Although distraction seems to be a physiologically natural and everyday state of mind, our understanding of it is historically conditioned and constructed through different (popular) scientific discourses and practices. To recall what Benjamin pronounces as the basic assumption of his famous investigation into the work of art in the age of its technical reproducibility, namely the insight that the organization of human perception is subject to historical change. We therefore need to ask about the historical background against which the distraction culture flourished in the metropolises of the early 20th century. The beginning of the modern culture of distraction can be understood in close connection with the "new imperative of attention"(Crary), under which a new subject of learning, work and consumption was formed. The distraction culture around 1900 is related to the working mass, whose mechanical work required a great concentration of the split work on the assembly line. Another reason why the distraction was perceived at the time as a dominant experience of modernity is also the rapid urbanization.

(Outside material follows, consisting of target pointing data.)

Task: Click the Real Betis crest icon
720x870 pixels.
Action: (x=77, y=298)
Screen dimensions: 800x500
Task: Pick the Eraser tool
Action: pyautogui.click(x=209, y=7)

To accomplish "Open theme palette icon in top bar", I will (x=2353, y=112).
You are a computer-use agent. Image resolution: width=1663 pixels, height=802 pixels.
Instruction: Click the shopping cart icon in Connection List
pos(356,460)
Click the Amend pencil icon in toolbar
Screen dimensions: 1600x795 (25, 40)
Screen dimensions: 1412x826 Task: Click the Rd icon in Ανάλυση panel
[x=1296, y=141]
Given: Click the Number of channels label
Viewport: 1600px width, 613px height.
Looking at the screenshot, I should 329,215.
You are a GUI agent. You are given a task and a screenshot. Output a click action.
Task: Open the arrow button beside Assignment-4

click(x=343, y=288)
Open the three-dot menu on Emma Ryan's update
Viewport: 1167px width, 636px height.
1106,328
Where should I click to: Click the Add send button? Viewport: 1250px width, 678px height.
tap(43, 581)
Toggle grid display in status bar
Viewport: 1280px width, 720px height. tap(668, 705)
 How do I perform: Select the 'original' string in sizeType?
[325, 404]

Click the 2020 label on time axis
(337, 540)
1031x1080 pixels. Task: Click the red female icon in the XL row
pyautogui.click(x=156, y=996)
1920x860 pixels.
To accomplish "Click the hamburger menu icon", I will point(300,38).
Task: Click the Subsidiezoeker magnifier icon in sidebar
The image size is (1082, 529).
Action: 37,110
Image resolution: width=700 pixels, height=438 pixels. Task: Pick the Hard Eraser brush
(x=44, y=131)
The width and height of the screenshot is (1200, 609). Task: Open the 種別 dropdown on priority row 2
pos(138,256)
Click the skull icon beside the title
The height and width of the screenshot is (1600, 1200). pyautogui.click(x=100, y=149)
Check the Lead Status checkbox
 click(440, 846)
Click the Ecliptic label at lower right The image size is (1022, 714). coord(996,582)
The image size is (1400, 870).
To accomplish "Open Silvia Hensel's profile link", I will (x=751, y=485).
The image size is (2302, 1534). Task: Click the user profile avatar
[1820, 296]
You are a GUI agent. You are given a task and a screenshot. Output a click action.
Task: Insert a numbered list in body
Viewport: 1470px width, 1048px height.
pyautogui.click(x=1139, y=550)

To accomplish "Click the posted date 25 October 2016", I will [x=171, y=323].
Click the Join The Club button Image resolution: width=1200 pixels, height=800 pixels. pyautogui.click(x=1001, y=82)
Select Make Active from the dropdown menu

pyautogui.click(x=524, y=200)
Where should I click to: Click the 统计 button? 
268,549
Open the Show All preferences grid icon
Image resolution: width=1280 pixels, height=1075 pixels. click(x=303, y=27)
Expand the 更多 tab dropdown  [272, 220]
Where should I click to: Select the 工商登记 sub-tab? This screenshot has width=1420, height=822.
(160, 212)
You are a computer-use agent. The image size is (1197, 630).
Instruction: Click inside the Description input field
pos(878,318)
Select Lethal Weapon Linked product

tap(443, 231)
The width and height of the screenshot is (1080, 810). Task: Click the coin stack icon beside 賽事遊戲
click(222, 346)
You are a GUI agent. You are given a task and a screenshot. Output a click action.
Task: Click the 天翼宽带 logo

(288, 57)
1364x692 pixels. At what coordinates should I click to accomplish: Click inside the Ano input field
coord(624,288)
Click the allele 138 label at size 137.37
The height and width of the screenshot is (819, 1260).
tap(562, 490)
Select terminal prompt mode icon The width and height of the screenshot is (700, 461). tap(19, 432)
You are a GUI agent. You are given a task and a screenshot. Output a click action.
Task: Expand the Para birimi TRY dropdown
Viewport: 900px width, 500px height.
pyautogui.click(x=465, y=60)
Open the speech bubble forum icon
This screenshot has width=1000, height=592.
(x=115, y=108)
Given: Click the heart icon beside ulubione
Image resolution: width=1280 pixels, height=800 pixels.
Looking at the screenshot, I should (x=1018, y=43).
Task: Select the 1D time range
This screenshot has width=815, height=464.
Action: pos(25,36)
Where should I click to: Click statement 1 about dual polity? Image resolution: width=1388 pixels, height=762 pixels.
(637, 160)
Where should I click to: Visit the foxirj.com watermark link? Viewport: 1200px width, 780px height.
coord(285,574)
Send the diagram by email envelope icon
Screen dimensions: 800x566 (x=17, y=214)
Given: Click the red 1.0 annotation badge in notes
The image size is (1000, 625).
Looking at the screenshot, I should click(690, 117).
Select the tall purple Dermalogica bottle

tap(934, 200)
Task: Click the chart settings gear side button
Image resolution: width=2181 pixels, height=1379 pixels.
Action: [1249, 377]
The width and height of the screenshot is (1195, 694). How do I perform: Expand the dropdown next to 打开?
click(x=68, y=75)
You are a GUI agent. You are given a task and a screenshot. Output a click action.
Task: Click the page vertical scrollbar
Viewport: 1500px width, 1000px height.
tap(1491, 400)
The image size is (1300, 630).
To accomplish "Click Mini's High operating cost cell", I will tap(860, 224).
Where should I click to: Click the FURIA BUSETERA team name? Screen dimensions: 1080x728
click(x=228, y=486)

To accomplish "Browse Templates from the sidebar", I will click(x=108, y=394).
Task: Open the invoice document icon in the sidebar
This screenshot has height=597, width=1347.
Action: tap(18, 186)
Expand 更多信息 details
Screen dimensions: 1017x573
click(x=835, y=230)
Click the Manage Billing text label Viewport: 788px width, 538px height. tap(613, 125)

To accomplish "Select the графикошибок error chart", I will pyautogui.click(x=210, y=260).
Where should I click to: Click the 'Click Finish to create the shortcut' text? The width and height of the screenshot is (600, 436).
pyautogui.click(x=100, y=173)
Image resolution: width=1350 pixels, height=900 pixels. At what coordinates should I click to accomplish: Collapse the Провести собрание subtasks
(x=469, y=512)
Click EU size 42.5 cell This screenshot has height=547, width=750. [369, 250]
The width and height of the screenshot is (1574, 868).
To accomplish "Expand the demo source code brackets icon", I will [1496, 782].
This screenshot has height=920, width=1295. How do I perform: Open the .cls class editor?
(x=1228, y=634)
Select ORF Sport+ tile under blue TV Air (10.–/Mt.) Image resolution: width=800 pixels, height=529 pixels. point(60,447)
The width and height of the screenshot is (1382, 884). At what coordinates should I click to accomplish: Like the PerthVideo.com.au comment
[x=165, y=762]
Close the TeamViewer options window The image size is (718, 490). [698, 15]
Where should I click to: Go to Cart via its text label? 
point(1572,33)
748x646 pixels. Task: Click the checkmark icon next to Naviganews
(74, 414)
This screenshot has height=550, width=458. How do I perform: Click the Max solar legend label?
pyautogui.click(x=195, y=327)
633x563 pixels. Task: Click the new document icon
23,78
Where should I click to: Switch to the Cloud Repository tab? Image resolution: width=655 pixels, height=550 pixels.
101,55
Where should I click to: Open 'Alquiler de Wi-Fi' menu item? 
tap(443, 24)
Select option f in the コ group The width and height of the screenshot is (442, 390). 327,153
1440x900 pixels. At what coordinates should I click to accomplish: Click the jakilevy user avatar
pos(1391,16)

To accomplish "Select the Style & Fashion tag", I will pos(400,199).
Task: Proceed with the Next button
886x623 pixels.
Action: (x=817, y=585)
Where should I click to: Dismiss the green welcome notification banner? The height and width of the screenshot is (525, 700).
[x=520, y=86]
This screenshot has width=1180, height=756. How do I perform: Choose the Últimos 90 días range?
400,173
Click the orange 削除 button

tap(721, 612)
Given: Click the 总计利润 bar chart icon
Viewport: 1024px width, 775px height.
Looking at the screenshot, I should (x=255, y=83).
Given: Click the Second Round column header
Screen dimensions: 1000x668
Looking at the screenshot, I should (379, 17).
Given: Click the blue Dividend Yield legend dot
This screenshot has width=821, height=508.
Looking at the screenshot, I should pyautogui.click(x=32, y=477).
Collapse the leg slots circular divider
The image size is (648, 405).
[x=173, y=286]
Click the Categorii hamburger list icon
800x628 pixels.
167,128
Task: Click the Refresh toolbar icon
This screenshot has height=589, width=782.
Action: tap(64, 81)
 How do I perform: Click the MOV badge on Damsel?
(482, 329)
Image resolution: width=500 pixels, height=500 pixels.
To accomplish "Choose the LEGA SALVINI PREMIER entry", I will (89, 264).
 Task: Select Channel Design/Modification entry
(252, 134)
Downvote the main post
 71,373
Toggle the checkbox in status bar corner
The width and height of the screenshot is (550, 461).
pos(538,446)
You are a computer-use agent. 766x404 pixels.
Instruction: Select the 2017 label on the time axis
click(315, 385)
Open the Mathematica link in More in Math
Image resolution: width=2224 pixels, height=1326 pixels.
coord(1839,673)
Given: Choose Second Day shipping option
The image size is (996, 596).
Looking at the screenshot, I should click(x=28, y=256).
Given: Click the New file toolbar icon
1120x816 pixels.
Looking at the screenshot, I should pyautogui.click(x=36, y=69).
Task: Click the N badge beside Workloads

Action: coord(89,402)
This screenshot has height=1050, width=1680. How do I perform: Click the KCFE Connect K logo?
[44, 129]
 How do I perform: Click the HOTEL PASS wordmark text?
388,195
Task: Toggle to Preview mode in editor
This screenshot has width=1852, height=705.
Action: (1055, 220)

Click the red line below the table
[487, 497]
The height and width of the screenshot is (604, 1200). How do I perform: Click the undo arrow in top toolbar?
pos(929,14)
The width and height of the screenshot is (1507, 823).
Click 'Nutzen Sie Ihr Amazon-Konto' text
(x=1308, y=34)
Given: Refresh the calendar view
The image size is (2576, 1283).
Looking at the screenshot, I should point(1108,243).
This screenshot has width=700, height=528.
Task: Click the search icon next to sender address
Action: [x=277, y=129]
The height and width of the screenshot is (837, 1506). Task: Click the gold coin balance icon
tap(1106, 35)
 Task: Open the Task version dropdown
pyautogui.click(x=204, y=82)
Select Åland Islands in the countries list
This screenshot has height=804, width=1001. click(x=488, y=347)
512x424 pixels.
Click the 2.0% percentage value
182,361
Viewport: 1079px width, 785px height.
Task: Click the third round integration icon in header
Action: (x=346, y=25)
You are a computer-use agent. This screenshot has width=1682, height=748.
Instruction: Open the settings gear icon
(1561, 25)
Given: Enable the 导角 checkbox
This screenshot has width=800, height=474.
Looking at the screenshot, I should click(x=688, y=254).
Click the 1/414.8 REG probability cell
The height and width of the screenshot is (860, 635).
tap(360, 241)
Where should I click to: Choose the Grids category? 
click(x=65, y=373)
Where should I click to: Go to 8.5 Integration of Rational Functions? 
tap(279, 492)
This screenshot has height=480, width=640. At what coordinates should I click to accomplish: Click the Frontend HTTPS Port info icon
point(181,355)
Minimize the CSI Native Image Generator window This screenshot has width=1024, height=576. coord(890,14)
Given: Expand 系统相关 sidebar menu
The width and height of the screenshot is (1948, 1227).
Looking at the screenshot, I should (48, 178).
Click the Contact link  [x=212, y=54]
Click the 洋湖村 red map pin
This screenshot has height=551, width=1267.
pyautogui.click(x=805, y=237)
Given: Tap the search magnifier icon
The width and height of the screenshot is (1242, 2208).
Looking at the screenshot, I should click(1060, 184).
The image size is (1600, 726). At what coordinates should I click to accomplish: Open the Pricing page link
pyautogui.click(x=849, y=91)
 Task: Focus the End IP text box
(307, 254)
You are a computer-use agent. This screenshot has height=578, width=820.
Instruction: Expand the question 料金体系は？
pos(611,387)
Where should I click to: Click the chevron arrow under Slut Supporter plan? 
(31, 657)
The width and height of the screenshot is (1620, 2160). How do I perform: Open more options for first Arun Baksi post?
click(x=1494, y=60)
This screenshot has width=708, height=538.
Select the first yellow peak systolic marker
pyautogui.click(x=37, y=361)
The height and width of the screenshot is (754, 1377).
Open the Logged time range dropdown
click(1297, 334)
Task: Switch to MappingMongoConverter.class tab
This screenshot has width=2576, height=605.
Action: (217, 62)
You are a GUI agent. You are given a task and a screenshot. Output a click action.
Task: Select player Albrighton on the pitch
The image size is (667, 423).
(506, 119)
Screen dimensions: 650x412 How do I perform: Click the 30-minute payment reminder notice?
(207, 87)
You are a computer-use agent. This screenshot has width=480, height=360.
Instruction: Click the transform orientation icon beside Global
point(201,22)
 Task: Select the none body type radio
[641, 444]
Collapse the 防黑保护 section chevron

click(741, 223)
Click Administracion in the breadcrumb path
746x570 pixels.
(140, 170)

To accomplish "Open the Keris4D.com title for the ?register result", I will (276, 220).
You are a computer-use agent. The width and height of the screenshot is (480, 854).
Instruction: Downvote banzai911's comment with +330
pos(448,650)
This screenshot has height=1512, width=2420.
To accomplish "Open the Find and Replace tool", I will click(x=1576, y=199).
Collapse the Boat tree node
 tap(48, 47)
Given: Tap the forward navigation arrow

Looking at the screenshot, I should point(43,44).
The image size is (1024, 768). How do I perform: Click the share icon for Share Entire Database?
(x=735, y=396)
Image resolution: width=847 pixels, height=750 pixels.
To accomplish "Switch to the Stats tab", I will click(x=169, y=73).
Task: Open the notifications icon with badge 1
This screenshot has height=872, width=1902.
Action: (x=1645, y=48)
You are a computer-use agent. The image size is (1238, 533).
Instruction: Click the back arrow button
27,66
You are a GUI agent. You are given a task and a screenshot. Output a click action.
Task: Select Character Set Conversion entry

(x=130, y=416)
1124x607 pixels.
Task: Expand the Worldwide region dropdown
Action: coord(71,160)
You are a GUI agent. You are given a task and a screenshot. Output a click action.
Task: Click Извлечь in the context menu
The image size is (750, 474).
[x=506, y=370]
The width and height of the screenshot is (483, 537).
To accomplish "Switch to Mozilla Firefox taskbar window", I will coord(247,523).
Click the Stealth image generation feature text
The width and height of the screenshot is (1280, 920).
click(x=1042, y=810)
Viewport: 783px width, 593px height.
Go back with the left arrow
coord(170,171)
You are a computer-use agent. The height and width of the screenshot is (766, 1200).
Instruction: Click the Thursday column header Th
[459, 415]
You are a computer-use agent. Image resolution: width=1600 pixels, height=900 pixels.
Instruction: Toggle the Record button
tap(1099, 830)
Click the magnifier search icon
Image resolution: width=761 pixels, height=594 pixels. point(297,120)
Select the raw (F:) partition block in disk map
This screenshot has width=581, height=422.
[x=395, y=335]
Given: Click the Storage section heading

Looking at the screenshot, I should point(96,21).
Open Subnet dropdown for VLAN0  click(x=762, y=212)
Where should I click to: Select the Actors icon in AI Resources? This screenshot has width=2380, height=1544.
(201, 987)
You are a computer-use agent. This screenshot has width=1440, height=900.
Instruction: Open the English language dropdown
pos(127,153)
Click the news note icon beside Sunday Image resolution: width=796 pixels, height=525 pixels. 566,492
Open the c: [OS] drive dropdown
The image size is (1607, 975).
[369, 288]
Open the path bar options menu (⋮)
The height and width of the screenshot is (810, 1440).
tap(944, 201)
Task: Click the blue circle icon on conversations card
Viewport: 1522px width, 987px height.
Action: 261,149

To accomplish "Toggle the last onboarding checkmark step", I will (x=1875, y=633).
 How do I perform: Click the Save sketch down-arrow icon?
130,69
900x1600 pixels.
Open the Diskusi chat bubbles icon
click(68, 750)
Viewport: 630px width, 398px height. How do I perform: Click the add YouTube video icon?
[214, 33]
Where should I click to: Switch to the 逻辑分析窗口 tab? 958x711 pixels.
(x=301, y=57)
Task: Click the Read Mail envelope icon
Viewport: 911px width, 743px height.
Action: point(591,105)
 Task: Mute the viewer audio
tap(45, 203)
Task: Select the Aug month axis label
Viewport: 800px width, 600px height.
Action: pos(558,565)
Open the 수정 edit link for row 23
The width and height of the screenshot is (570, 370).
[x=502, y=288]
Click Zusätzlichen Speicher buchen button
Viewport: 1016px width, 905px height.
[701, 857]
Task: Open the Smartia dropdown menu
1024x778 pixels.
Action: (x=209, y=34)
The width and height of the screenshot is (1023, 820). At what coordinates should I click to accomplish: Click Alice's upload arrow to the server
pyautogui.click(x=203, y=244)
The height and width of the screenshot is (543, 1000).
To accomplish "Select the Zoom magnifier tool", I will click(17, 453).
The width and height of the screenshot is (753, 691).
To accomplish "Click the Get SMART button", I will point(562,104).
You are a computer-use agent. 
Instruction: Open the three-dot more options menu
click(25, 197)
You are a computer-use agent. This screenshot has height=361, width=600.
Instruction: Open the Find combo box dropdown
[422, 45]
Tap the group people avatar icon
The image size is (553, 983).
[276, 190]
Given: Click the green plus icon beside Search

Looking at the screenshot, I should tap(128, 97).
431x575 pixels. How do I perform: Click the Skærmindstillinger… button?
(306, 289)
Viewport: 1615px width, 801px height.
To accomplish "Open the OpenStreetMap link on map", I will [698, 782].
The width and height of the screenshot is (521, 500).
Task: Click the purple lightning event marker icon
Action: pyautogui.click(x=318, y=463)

Benjamin and Kracauer are among the few who recognize distraction very early on as an indispensable modern living condition. According to them, the task given to our perceptive apparatus can be not solved by the defense of contemplation and immersion because their historical validity has already expired. The thinking strategies of Benjamin and Kracauer consist in recognizing "the human existence in society" as an indispensable fact and deriving from it a revolutionary potential. Benjamin's media theory shows that distraction is not a rush, not a lack of mind, but an active mode of perception to master the new condition of life. The reception in the distraction is thus another kind of attention, in some cases even more active and alert than the ordinary one. The scattered attention is not a degenerate, inadequate perception, but another perception technique that allows another thinking.
Finally, it should be briefly considered whether the increased distraction in the digital era is valid as another form of attention and that a new 'humanistic' methodology can be developed from this.